Congress, in a report accompanying the new legislation, gives hospital transactions a "presumption of reasonableness" when they are approved by an independent board; comparable to terms paid by other organizations for comparable positions; justified by appraisals, surveys or other evidence; and documented in the organization's records. We urge exempt hospitals to take advantage of this approach to support their actions and policies.

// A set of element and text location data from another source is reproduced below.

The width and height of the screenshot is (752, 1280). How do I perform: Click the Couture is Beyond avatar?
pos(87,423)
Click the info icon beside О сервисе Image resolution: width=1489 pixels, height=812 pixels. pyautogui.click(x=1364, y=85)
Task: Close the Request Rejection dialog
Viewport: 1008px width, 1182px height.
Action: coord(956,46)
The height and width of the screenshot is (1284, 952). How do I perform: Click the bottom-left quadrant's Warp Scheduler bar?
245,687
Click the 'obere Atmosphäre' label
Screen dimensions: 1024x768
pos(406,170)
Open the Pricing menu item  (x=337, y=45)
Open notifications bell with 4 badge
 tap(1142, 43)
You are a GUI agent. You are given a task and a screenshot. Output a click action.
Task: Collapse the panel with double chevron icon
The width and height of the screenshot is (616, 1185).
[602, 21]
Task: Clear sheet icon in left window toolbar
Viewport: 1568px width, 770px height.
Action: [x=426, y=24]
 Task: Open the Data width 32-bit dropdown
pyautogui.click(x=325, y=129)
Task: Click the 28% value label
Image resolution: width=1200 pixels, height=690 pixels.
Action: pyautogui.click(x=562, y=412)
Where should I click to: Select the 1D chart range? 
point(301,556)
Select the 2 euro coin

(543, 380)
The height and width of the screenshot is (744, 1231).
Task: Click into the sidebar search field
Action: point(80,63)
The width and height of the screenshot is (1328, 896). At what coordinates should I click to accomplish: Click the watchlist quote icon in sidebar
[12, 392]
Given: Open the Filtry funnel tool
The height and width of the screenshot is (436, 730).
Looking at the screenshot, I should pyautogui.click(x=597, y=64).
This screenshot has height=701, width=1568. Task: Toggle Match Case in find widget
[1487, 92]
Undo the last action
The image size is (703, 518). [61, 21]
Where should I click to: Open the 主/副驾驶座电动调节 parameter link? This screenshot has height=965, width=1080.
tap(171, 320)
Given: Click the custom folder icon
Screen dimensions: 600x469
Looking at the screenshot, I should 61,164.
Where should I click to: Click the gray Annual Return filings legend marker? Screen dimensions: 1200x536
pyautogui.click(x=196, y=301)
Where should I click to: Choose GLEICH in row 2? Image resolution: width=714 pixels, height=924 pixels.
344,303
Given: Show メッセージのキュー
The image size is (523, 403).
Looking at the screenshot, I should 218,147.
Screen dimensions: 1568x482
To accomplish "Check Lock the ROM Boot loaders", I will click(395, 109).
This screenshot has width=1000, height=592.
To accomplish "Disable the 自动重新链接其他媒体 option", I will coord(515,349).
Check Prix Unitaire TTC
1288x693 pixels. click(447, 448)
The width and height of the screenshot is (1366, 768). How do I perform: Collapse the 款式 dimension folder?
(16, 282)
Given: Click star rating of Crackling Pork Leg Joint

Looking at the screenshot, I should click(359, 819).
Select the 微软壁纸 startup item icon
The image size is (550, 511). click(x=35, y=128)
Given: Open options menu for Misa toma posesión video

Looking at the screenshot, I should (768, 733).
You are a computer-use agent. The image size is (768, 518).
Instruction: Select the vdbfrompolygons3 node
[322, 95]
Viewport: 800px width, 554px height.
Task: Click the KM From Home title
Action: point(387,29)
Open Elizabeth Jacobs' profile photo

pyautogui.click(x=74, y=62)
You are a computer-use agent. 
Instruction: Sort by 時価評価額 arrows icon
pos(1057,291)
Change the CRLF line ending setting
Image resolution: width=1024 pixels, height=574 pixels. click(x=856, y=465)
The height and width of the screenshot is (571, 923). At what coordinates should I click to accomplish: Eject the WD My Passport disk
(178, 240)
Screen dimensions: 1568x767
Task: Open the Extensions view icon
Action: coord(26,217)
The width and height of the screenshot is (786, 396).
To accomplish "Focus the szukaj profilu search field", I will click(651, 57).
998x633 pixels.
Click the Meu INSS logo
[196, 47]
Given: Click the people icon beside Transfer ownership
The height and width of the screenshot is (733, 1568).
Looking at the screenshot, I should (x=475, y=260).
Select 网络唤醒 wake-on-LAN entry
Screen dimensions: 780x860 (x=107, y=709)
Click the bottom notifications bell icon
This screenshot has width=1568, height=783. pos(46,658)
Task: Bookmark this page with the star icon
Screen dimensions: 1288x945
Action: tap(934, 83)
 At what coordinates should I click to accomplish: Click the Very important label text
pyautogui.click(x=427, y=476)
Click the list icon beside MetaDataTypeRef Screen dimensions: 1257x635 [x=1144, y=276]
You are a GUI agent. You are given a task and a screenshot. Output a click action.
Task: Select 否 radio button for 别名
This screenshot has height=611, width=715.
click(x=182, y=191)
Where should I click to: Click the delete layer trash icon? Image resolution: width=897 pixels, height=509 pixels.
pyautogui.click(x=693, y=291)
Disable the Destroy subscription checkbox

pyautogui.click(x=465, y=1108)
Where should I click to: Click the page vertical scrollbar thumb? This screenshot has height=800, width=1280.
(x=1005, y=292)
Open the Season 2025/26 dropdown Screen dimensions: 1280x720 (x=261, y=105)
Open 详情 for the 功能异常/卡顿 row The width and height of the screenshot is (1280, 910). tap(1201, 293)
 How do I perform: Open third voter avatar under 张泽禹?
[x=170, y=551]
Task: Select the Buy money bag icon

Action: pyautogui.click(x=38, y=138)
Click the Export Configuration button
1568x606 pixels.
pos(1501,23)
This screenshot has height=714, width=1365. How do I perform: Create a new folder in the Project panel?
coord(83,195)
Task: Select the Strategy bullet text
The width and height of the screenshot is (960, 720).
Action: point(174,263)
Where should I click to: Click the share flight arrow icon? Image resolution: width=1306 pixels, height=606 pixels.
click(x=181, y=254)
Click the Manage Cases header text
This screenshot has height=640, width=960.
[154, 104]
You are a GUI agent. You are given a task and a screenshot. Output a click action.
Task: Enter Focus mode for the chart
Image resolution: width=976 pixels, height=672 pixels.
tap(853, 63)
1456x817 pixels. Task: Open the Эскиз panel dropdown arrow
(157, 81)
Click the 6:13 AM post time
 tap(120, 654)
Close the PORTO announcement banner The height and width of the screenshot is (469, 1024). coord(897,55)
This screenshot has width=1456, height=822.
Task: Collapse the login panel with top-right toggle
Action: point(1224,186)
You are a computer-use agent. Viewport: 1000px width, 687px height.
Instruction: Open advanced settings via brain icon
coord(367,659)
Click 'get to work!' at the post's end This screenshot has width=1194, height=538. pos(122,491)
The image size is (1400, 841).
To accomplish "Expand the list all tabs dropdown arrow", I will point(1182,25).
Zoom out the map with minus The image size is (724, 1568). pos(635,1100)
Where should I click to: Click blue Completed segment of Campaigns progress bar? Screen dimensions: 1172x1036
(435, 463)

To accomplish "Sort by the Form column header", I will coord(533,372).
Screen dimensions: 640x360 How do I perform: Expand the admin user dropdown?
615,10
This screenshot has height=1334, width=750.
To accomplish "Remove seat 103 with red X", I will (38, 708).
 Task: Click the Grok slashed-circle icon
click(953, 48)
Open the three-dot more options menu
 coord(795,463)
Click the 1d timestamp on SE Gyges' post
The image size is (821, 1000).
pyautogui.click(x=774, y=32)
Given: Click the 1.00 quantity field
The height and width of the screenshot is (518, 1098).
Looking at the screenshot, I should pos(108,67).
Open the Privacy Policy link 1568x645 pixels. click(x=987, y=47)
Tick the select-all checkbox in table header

Bottom line: The new law allows the IRS to fine people for doing wrong without endangering the tax exemption of the hospital. As for the new Form 990 disclosure requirements, failure to comply will result in a daily fine of $20, up to a maximum $10,000.

Topic

RECENT INTERNAL REVENUE SERVICE DEVELOPMENTS: PHYSICIAN PARTICIPATION IN GOVERNANCE

Summary

Through both formal and informal means, the Internal Revenue Service (IRS) has announced it will no longer apply its "80/20 rule," which limits physician participation on hospital or health system governing boards to 20 percent of the board's total membership. Instead, the IRS is relying on hospitals to put in place effective conflict-of-interest policies that help ensure the organization is serving the community's interests. The agency views these policies as a way to make sure that people who have influence over the organization's decisions are not able to use that influence to inappropriately benefit themselves.

The IRS may never issue a single policy statement regarding this issue for use in the field. Instead, as has been the practice for several years, IRS officials have made speeches outlining their intention regarding the 80/20 rule. In addition, the IRS has described components of an adequate hospital conflict-of-interest program in its draft "IRS Community Board and Conflict of Interest Policy." In final form, this document will be used by IRS agents for guidance in enforcement. The IRS will call on hospitals to periodically review their operations, particularly compensation arrangements, acquisition of physician practices, and joint ventures and partnerships, to make sure they are consistent with their community service.

Implications for hospitals and health systems

The new IRS approach will remove a major stumbling block to integrating with physicians. Focus on a conflict-of-interest policy reinforces the importance of the board's role and promotes self-policing within the organization.